Radio Days: ??Forgive me if I tend to romanticize the past.??
“Radio Days” is a partly autobiographical 1987 film, written and directed by Woody Allen, which spirals beautifully around the theme of nostalgia. It recounts the various incidents that occurred in an American family’s life during the Golden Age of Radio. The film is about young Joe, and is narrated by him when he’s much older, with a slight tinge of sadness and humor in his voice. Joe lives in Brooklyn, surrounded by a large, loving family and mischievous, naive friends, who ride their bikes around the humble borough of New York looking for hidden fragments of life and laughter. Simultaneously, the movie also recounts Joe’s several encounters with the world of television, radio, and the shimmering corners of Manhattan, with several interlinked anecdotes starring movie stars and singers. It journeys back to a time when things were simpler, more stripped down.

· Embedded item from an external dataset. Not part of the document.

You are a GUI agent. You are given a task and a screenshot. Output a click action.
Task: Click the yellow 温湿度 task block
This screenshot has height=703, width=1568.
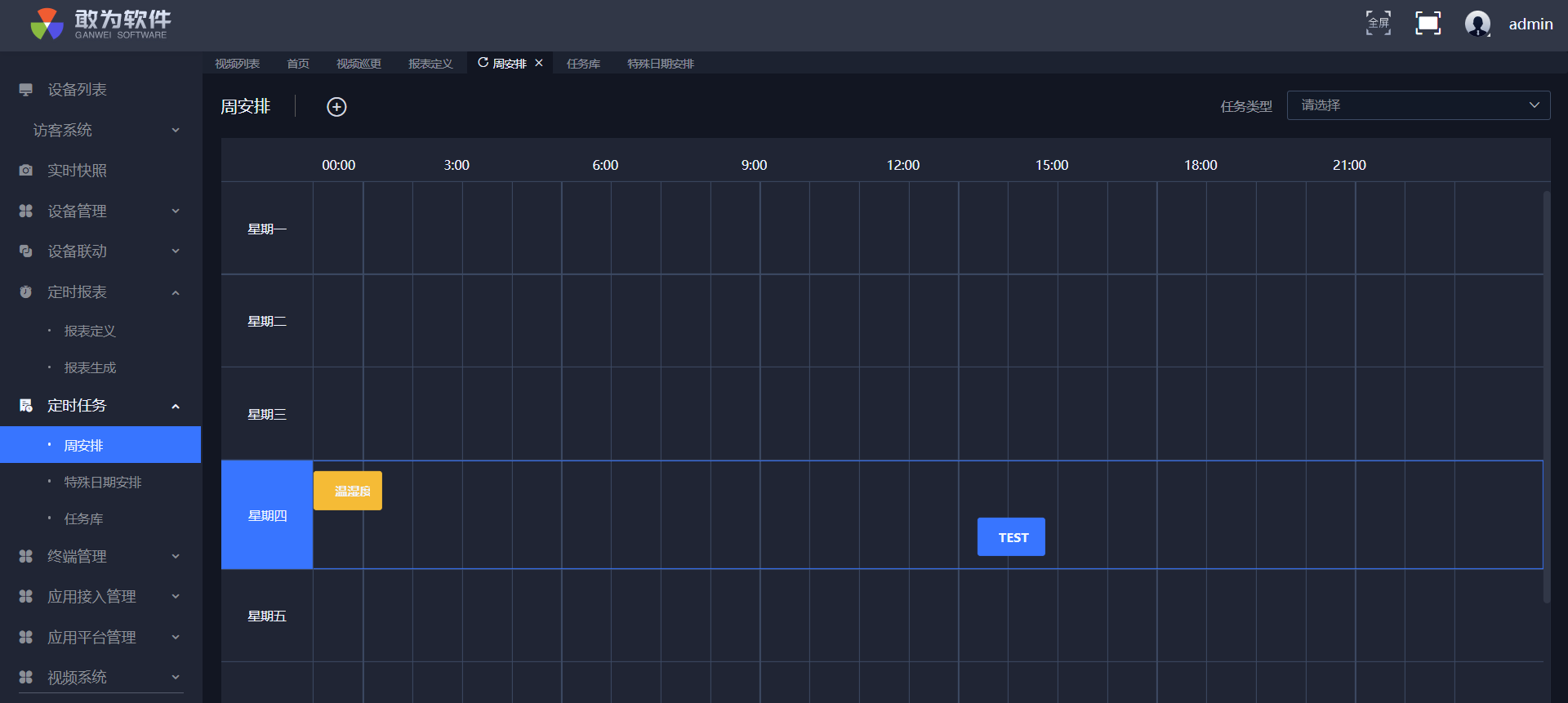348,491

Back when glamour and stardom meant something different and their world was a more hypnotic illusion than it is today. Each tale in “Radio Days” is a parallel loop, running alongside one another like two separate waves breaking against the same wall; flowing on the same ground. There’s Aunt Bea and her usually fruitless search for love; the aspiring singer Sally, with stars in her eyes; the over-the-hill celebrity who, time and again, finds himself on a familiar rooftop with young starlets and their burning cigarettes, and the tragic national story of little Polly and her untimely demise. The movie encompasses several check-posts along the same spectrum and focuses heavily on trivial, rib-tickling anecdotes that Joe has to share, which ultimately evoke a string of emotions not just in the viewers, but in the characters as well.
Like many films out there, this one attempts to capture the forever-evasive concept of childhood as well, and it is serviced wonderfully by the seaside, accordions and saxophones, and the magical streets of New York city. If the movie were a vine, sentimentality, humor and the past would be the wall it creeps up on. Which brings me back to what I started with; the theme of nostalgia. This lovely Woody Allen picture floats in an ocean of longing and tragedy; it rests in a large room with the familiar scent of a time gone by lingering around each frame and each word. And that breaks your heart a little.
“Radio Days” ends on a beautiful, sad note, on the last night of 1943. A violin starts playing a soft tune and we end right back up on a familiar New York city rooftop. A large neon hat lifts and the narrator talks about how that special, mundane year always remained cocooned in a relevant corner of his mind. The lights on the hat slowly faint and he expresses his moroseness over how quickly time had drifted past him. The cool, crisp air is thick with melancholia as the giant hat is lowered and the new year’s delight melts away quietly as the next year’s dawn beckons. The lights go off completely.
A few minutes later, the violin fades in the background, and we’re left deeply immersed in silence.